The ESPN.com comment section is a den of iniquity and misspelling, and for the world's largest sports site, it's curiously inessential. The open registration means the discourse tends toward lowest common denominator, and it's too big to engender much sense of community. But once in a long while the disparate masses are united by a polarizing figure. This week, one Mr. Tim Tebow has worked that miracle.
On Sunday night, ESPN.com posted a Bill Williamson column calling for the Broncos to get their post-Tebow plans in order. The early comments were unremarkable: the usual "Tebow sucks" and "John Fox sucks" camps doing their thing. But as Halloween dawned, the shapeless mass of discontent had taken form. Completely organically, Tebow hate made order out of chaos.
"X > Tebow" is the meme, with X being a series of increasingly negative and absurd things. It began with QuanB8's comment, "Ryan Leaf > Tebow." It moved to to other crappy quarterbacks—JaMarcus Russell, David Carr, Akili Smith—but soon became something else entirely. A few examples:
Windows Vista > Tebow
Being groped by Julian Edelman > Tebow
Still saying 'Whaaaz uuuppp' > Tebow
Eating undercooked chicken and dealing with its unsavory aftereffects this morning > Tebow
Yelling the N word at a DMX concert > Tebow
Wanting to dream about Cheers Kirstie Alley and dreaming about Fat Actress Kirstie Alley instead > Tebow
Rebooting the Back To The Future franchise with the plot centered around getting Tebow's mom to have an abortion > Tebow
"X > Tebow" ranges from the self-referential to the nonsensical to the patently offensive, and has spread to other comment sections. It is a monster that cannot be contained by ESPN.com moderators, despite their best efforts. As the craze hit full swing on Monday, ESPN was deleting comments almost as quickly as they appeared. That was a mistake. In the face of oppression, the commenters redoubled their efforts. I think this is an important point: the Worldwide Leader in Sports was overwhelmed by the sheer number of people who wanted to make fun of Tim Tebow.

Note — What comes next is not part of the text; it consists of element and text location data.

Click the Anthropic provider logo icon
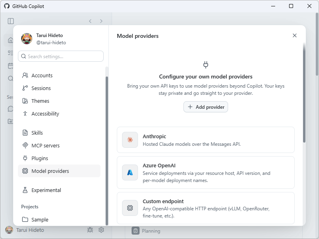130,140
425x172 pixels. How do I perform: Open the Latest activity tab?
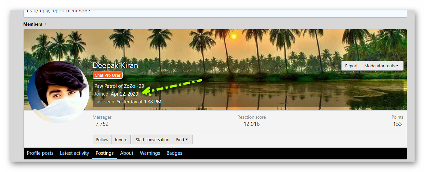pyautogui.click(x=74, y=153)
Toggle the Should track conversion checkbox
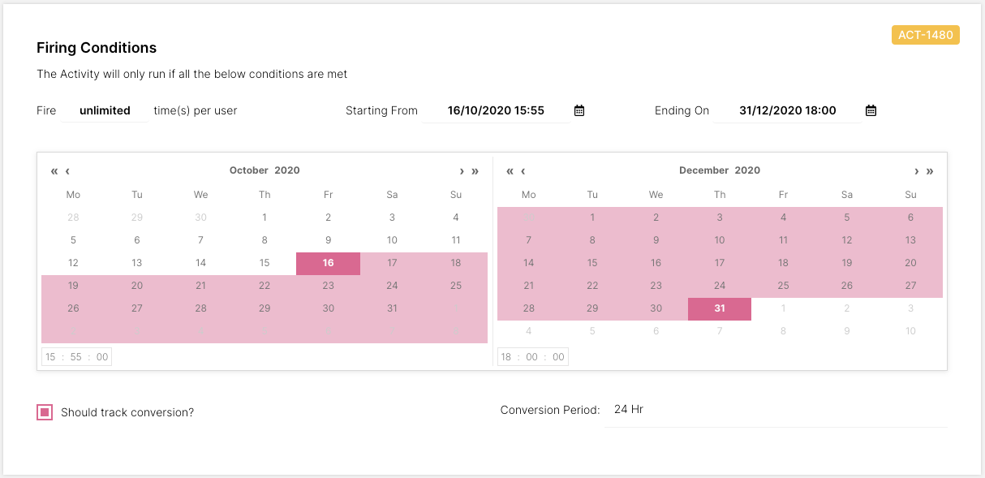985x478 pixels. point(45,412)
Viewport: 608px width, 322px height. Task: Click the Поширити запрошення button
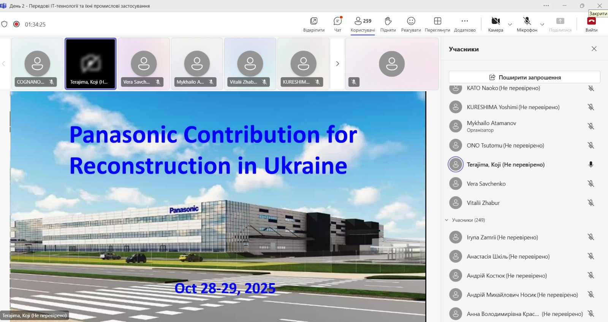(x=524, y=77)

On day two, ESPN tried a different strategy: only deleting comments that were anti-religious or otherwise objectionable under their terms of service. We've heard from commenters who have found their contributions gone, their accounts suspended. But even that's fallen by the wayside, as any number of anti-Christian or generally obscene comments can be found today. The moderators abandoned the battlefield. The commenters won.
It's a momentous day for the denizens of ESPN.com, having created their first legitimate meme (Craggs likens it to seeing a dog walk on two legs). They've been able to act cohesively, showcase their creativity, and rage against the machine a bit at the same time. That is the true miracle of Tim Tebow.